__TEXT PASSAGE__.
Project

General

Profile

Feature #14601

Feature #12562: Have a web analytics platform like Matomo

Know which ressources we would need to run Matomo on our infrastructure

Added by sajolida about 2 years ago. Updated 7 months ago.

Status:
Rejected
Priority:
Normal
Assignee:
-
Category:
Infrastructure
Target version:
-
Start date:
09/04/2017
Due date:
% Done:

0%

Feature Branch:
Type of work:
Research
Blueprint:
Starter:
Affected tool:

Description

When importing logs on the prototype:

  • Were all CPU cores used during this process?
  • Was I/O a blocker, i.e. were processes blocked waiting for I/O?
  • Was all available memory used by this process?
  • Did you configure MariaDB in any way to optimize for large DBs?

To start with, we need:

  • The list of package dependencies
  • What access you need beside a shell (e.g. write access to file X, ability to run command Y as root)
  • The list of DBs and directories to backup
  • Resources requirements (ideally: current needs & what you'll need in 2 years).

import logs.webm (1.43 MB) sajolida, 10/26/2017 03:33 PM


Related issues

Related to Tails - Bug #11680: Upgrade server hardware (2017-2019 edition) Resolved 09/19/2016
Related to Tails - Feature #14846: Understand the user agent issue in the logs of our website Resolved 10/13/2017
Related to Tails - Feature #14872: Use Matomo to analyze the 2017 donation campaign Resolved 10/20/2017

History

#1 Updated by intrigeri about 2 years ago

  • Related to Bug #11680: Upgrade server hardware (2017-2019 edition) added

#2 Updated by sajolida almost 2 years ago

  • Blocks Feature #14761: Core work 2017Q4 → 2018Q1: User experience added

#3 Updated by sajolida almost 2 years ago

  • Target version set to Tails_3.3

#4 Updated by sajolida almost 2 years ago

Regarding the ressource usage when importing logs, I'm attaching a screencast of my prototype machine importing some logs and running iotop and top. I hope this helps!

__OBJECTIVES__.
(1) Update the part of the Matomo resource ticket that opens with the words containing "To start with, we" and closes with "command Y as root)", replacing "shell" with "terminal".
(2) Write what follows the final sentence of the Matomo resource ticket.

__GIVEN MATERIAL__.

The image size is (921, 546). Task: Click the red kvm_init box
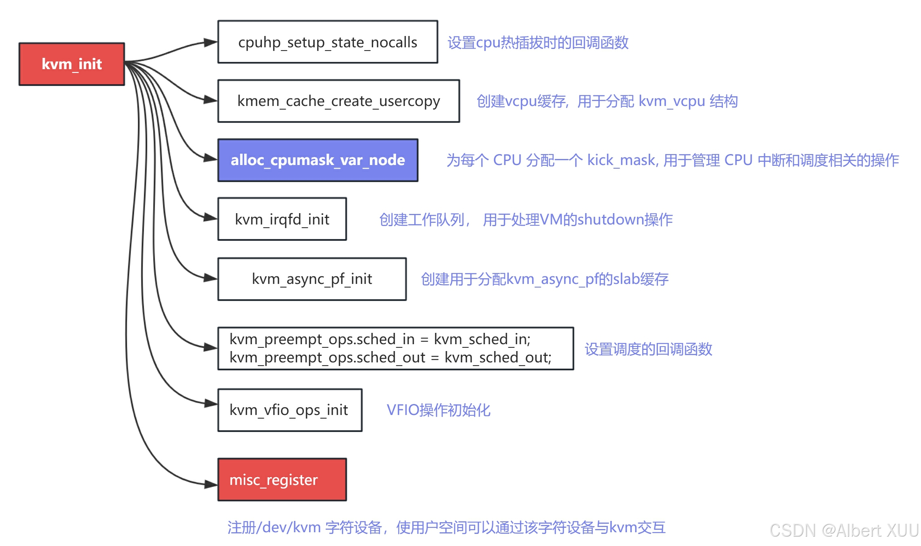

__ANSWERS TO THE EXERCISES__.
(1)
To start with, we need:

  • The list of package dependencies
  • What access you need beside a terminal (e.g. write access to file X, ability to run command Y as root)

(2)
  • Were all CPU cores used during this process?

The imports_logs scripts is simulating web requests and hitting back Apache. MySQL was the biggest CPU eater one 1 thread, and then Apache with 4 threads.

I'm not very good at top, how can I see which cores are used and how much?

  • Was I/O a blocker, i.e. were processes blocked waiting for I/O?

It doesn't seem so, but again, I'm not sure how to check that. I tried to run the OS plugging my hard disk inside the computer instead of running from USB as earlier and the importing speed was roughly the same: 1.5 h/day of logs.

  • Was all available memory used by this process?

No. I have 4GB and only 320MB were used.

  • Did you configure MariaDB in any way to optimize for large DBs?

No.

#5 Updated by sajolida almost 2 years ago

  • Related to Feature #14846: Understand the user agent issue in the logs of our website added

#6 Updated by sajolida almost 2 years ago

  • Related to Feature #14872: Use Matomo to analyze the 2017 donation campaign added

#7 Updated by sajolida almost 2 years ago

  • Assignee changed from sajolida to intrigeri
  • QA Check set to Info Needed

Now I'm wondering if it's crazy to ask you for a disposable VM to test Piwik on our infra as part of the analysis of the donation campaign 2017. See #14872.

I know that I can get Piwik running in 1-2 hours and the donation campaign analysis might be a good occasion to experiment with it with a clear objective (and also avoid the headaches and doubts I had parsing the logs with custom code this year). See #14846.

It might help us get a better idea on the ressources we'll need. Then we can destroy that VM or discuss improving it.

But I can also continue to run Piwik on my prototype machine like I've been doing until now if you think that the extra work is not worth it.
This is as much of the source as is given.